1. Reconnaître l'injustice
Reconnaissez que quelque chose vous a blessé.
Nommez-le honnêtement devant Dieu.
Exemple de prière : « Père, cette blessure est bien réelle. D'autres l'ont vue. Mais Tu es plus grand.»
2. Refuser de s'enorgueillir de cette faute
Prenez conscience de la tentation subtile : « Je suis juste parce que j'ai enduré et maintenant je pardonne.»
Écartez doucement cette pensée.
Affirmez : « Je ne garde pas cette offense comme un mérite. Je la laisse disparaître de ma mémoire.»
3. Changer de perspective (l'étape du changement de perspective)
Imaginez-vous entrer dans une réalité où l'injustice ne vous a jamais affecté.
Dites à voix haute si vous le pouvez : « Quelle injustice ? Je ne la considère plus comme mienne.»
Visualisez l'offense se dissoudre comme une inscription effacée d'un tableau blanc.
4. Faites écho aux paroles de Jésus
Souvenez-vous de Jésus sur la croix : « Père, pardonne-leur, car ils ne savent pas ce qu’ils font » (Luc 23,34).
Remarquez : Il minimise la portée de leurs actes et leur fait oublier la réalité.
Adoptez son attitude : « Ils ne savaient pas.
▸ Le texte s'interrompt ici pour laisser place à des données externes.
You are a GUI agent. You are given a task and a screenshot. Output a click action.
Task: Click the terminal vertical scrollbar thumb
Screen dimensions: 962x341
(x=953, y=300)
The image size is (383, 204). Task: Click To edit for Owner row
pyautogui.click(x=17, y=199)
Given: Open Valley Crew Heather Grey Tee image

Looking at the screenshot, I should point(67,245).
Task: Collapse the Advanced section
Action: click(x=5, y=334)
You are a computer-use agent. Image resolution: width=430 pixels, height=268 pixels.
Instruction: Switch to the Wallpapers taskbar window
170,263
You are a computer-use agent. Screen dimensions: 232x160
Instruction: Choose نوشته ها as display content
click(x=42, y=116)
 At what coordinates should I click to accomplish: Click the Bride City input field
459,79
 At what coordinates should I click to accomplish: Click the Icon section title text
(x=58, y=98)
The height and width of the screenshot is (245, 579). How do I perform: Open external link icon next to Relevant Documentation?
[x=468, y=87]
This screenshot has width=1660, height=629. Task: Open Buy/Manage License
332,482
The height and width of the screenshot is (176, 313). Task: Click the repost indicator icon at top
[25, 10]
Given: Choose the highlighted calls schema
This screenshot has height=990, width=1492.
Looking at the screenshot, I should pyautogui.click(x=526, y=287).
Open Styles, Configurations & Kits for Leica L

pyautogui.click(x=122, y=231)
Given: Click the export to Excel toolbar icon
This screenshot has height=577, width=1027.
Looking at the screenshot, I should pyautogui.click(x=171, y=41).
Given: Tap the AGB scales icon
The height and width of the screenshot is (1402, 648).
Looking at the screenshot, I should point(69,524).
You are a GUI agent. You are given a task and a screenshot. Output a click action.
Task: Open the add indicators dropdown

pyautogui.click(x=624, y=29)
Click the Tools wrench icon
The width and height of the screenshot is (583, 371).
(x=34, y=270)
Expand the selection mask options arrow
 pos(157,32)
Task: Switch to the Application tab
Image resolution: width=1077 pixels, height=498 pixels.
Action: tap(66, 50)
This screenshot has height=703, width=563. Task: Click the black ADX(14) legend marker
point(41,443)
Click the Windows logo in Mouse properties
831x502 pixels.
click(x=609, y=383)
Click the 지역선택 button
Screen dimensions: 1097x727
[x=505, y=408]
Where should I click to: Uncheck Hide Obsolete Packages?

Je leur pardonne.»
5. Affirmez votre attitude par une conduite constante
Ne vous comportez pas comme si vous aviez été lésé.
Traitez la personne qui vous a offensé comme si cet événement ne vous avait pas affecté.
Exemple : accueillez-la avec bienveillance, et non comme si elle vous devait quelque chose.
Cela témoigne du changement : vos actions créent une nouvelle réalité.
6. Ancrez-vous dans la générosité de Dieu
Concluez en proclamant la grâce de Dieu :
« Père, tu te souviens de mon obéissance. Tu effaces ma blessure. Je choisis ta générosité, et non ma gloire.»
Reposez-vous dans cette vérité : le poids du mal est effacé, et non conservé comme un trophée moral.
7. Répétez au besoin
Chaque fois que le souvenir tente de ressurgir comme une « monnaie d’échange », répétez l’étape de déplacement :
« Ce tort ne me retient pas. Dans la grâce de Dieu, il ne m’est jamais arrivé.»
Le résultat
Vous cessez d’être le gardien de vos blessures.
Le tort n’est pas seulement « pardonné », il est effacé de votre réalité.
Vous vivez comme si vous ne l’aviez jamais subi, préfigurant ainsi la vie de résurrection où la mort elle-même n’aura plus d’emprise.